**Consigne 1**: Dans le texte sur la base de données des nouveaux libres, énumérez toutes les sources documentaires à partir desquelles les bases de données ont été créées, avec leurs périodes.
**Consigne 2**: Extrayez mot pour mot du texte sur la base de données des nouveaux libres le passage allant de « Ainsi, des bases » jusqu’à « et décès (1848-1905). ».

**Texte support**:
/---

Ainsi, des bases de données ont été créées à partir :
- des actes d’affranchissement (1826-1848), consignés dans les comptes rendus du conseil du gouverneur de la Guadeloupe et les registres d’état civil,
- des registres d’esclaves (1840-1848),
- des actes notariés (1810-1848) mentionnant des esclaves,
- des actes de naissance, mariage et décès (1848-1905).
Toutes ces informations, numérisées grâce au fabuleux travail des ANOM, ont été intégrées dans un outil numérique, formant une base de données quasi exhaustive des nouveaux libres des quatre anciennes colonies françaises. C’est cette base qui servira à la construction du Mémorial du Trocadéro.
L’esclavage colonial a créé des sociétés « sans passé ». Jusqu’à la fin des années 2000, la grande majorité des descendants d’esclaves ignorait l’origine de son nom et n’avait aucun lien avec ses ancêtres esclaves, entraînant une errance identitaire aux conséquences délétères pour l’avenir de ces sociétés.

\---

**Données fournies**:
/---

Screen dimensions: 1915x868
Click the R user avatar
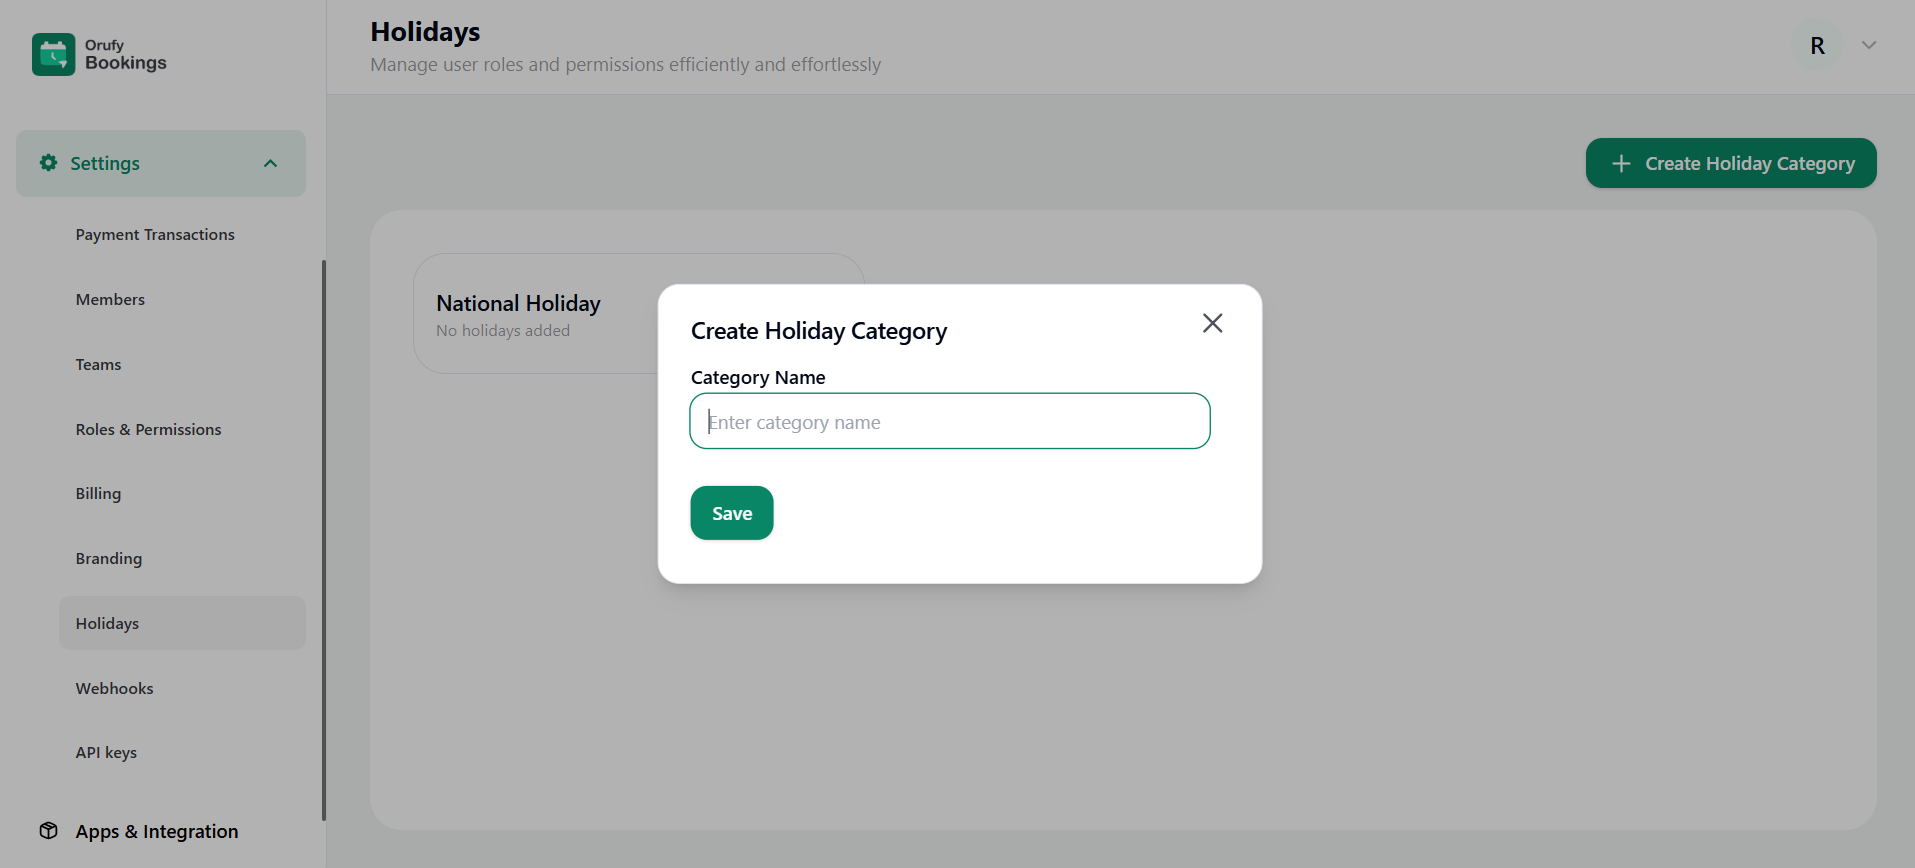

\---

**Corrigé 1**:
- Actes d’affranchissement (1826-1848), consignés dans les comptes rendus du conseil du gouverneur de la Guadeloupe et les registres d’état civil
- Registres d’esclaves (1840-1848)
- Actes notariés (1810-1848) mentionnant des esclaves
- Actes de naissance, mariage et décès (1848-1905)

**Corrigé 2**:
Ainsi, des bases de données ont été créées à partir :
- des actes d’affranchissement (1826-1848), consignés dans les comptes rendus du conseil du gouverneur de la Guadeloupe et les registres d’état civil,
- des registres d’esclaves (1840-1848),
- des actes notariés (1810-1848) mentionnant des esclaves,
- des actes de naissance, mariage et décès (1848-1905).